The fragile and rapidly changing Arctic region is home to large reservoirs of methane, a potent greenhouse gas. As Earth’s climate warms, the methane, frozen in reservoirs stored in Arctic tundra soils or marine sediments, is vulnerable to being released into the atmosphere, where it can add to global warming. Now a multi-institutional study by Eric Kort of NASA’s Jet Propulsion Laboratory, Pasadena, Calif., has uncovered a surprising and potentially important new source of Arctic methane: the ocean itself.
Kort, a JPL postdoctoral scholar affiliated with the Keck Institute of Space Studies at the California Institute of Technology in Pasadena, led the analysis while he was a student at Harvard University, Cambridge, Mass. The study was conducted as part of the HIAPER Pole-to-Pole Observations (HIPPO) airborne campaign, which flew a specially instrumented National Science Foundation (NSF)/National Center for Atmospheric Research (NCAR) Gulfstream V aircraft over the Pacific Ocean from nearly pole to pole, collecting atmospheric measurements from Earth’s surface to an altitude of 8.7 miles (14 kilometers).

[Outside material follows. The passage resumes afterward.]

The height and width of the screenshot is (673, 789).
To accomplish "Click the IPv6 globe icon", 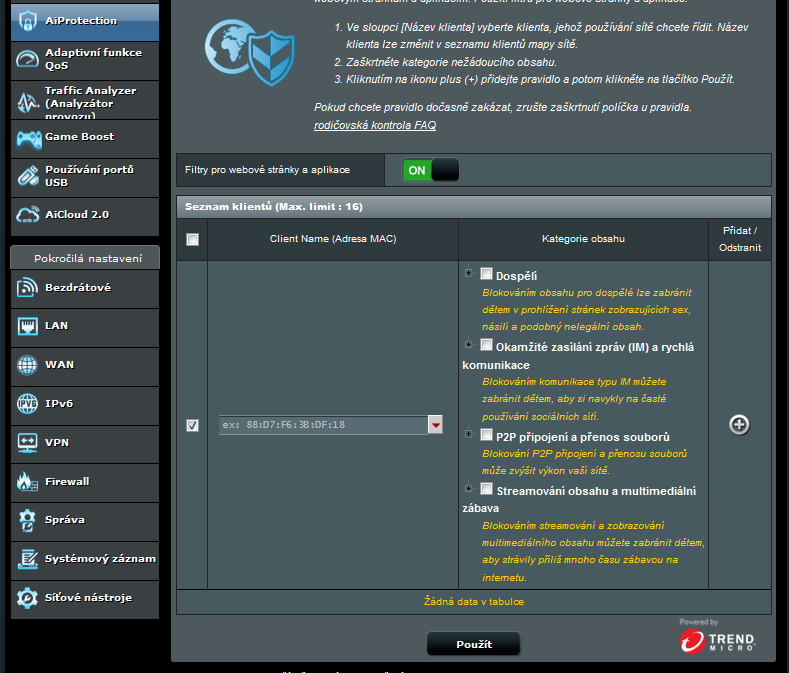I will tap(27, 404).
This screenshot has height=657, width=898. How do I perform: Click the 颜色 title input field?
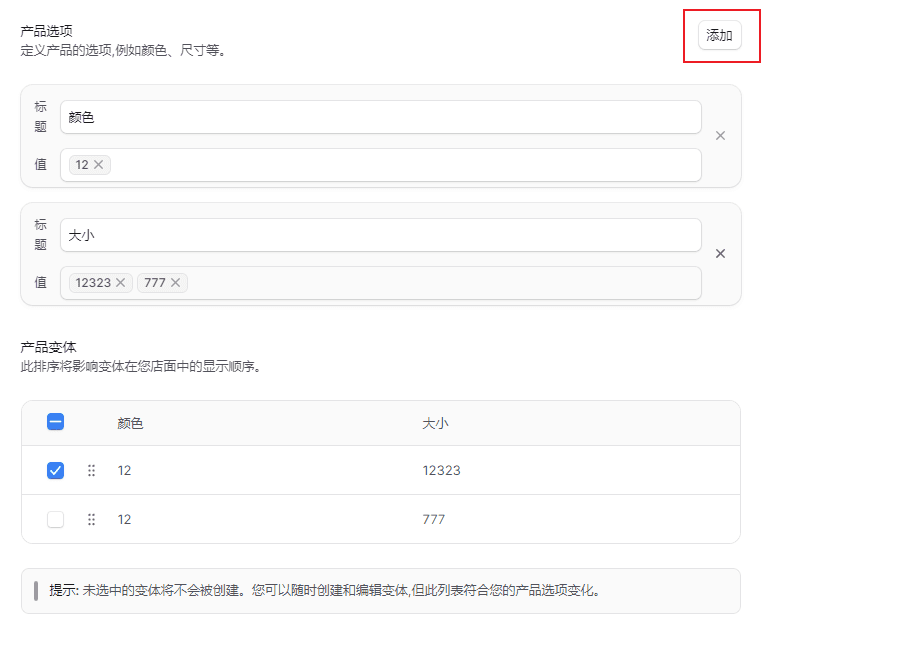pos(380,117)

The campaign, primarily funded by NSF with additional funding from NCAR, NASA and the National Oceanic and Atmospheric Administration, was designed to improve our understanding of where greenhouse gases are originating and being stored in the Earth system.
During five HIPPO flights over the Arctic from 2009 to 2010, Kort’s team observed increased methane levels while flying at low altitudes over the remote Arctic Ocean, north of the Chukchi and Beaufort Seas. The methane level was about one-half percent larger than normal background levels.

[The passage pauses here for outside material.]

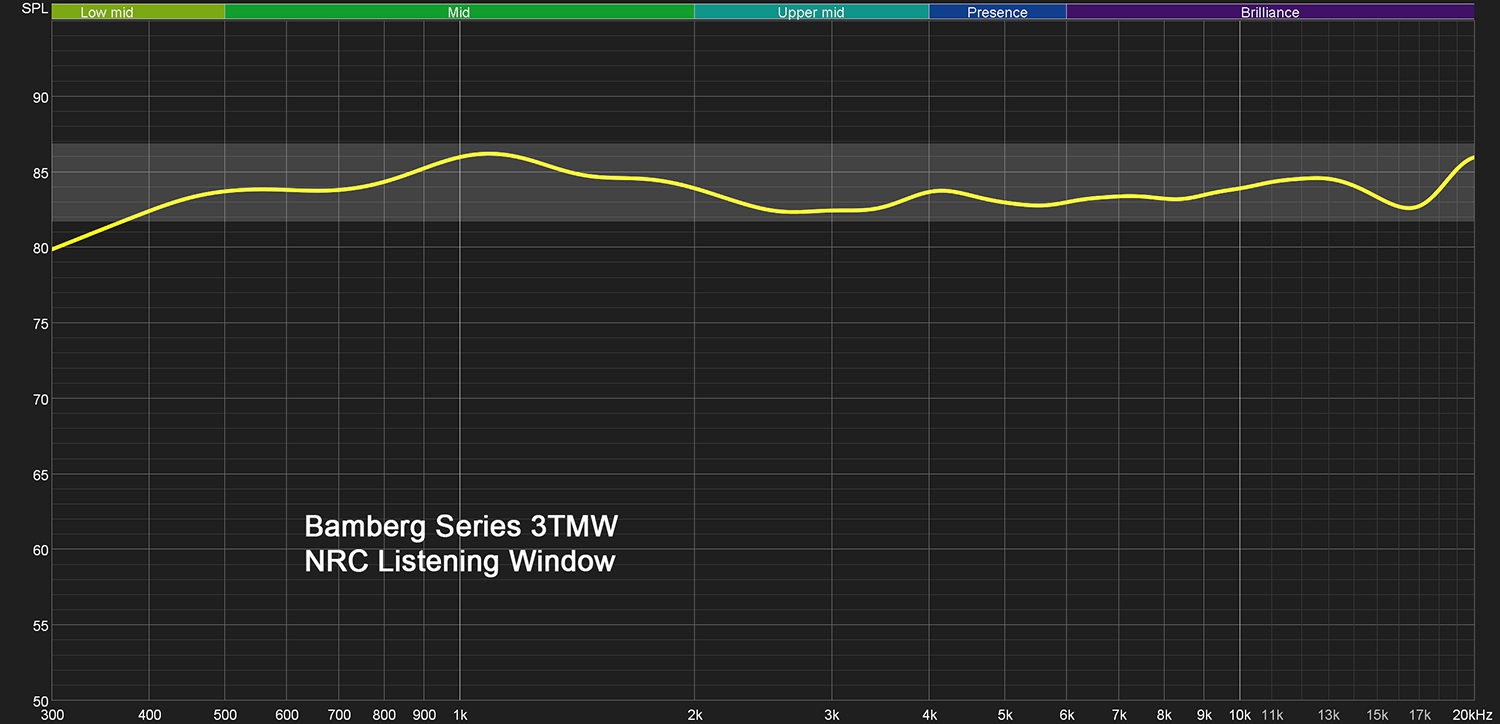Viewport: 1500px width, 724px height.
Task: Click the 2k frequency axis label
Action: pos(694,715)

But where was the methane coming from? The team detected no carbon monoxide in the atmosphere that would point to possible contributions from human combustion activities. In addition, based on the time of year, location and nature of the emissions, it was extremely unlikely the methane was coming from high-latitude wetlands or geologic reservoirs.

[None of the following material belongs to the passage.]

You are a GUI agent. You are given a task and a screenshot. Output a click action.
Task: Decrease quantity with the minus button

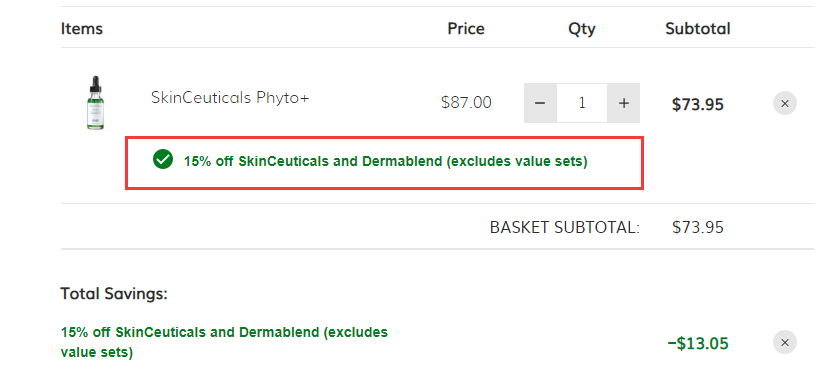click(x=540, y=103)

By comparing locations of the enhanced methane levels with airborne measurements of carbon monoxide, water vapor and ozone, they pinpointed a source: the ocean surface, through cracks in Arctic sea ice and areas of partial sea ice cover. The cracks expose open Arctic seawater, allowing the ocean to interact with the air, and methane in the surface waters to escape into the atmosphere. The team detected no enhanced methane levels when flying over areas of solid ice.
Kort said previous studies by others had measured high concentrations of methane in Arctic surface waters, but before now no one had predicted that these enhanced levels of ocean methane would find their way to the overlying atmosphere.
So how is the methane being produced? The scientists aren’t yet sure, but Kort hinted biological production from living things in Arctic surface waters may be a likely culprit. “It’s possible that as large areas of sea ice melt and expose more ocean water, methane production may increase, leading to larger methane emissions,” he said. He said future studies will be needed to understand the enhanced methane levels and associated emission processes and to measure their total contribution to overall Arctic methane levels.
“While the methane levels we detected weren’t particularly large, the potential source region, the Arctic Ocean, is vast, so our finding could represent a noticeable new global source of methane,” he added. “As Arctic sea ice cover continues to decline in a warming climate, this source of methane may well increase. It’s important that we recognize the potential contribution from this source of methane to avoid falsely interpreting any changes observed in Arctic methane levels in the future.”
The study, published April 22 in Nature Geoscience, included participation from JPL and Caltech; NSF, Arlington, Va.; NOAA’s Earth System Research Laboratory, Boulder, Colo.; the University of Colorado’s Cooperative Institute for Research in Environmental Sciences, Boulder; Harvard University, Cambridge, Mass.; Princeton University, Princeton, New Jersey; Universidad Nacional de Colombia, Bogota, Colombia; and Science and Technology Corporation, Boulder, Colo. JPL is a division of Caltech.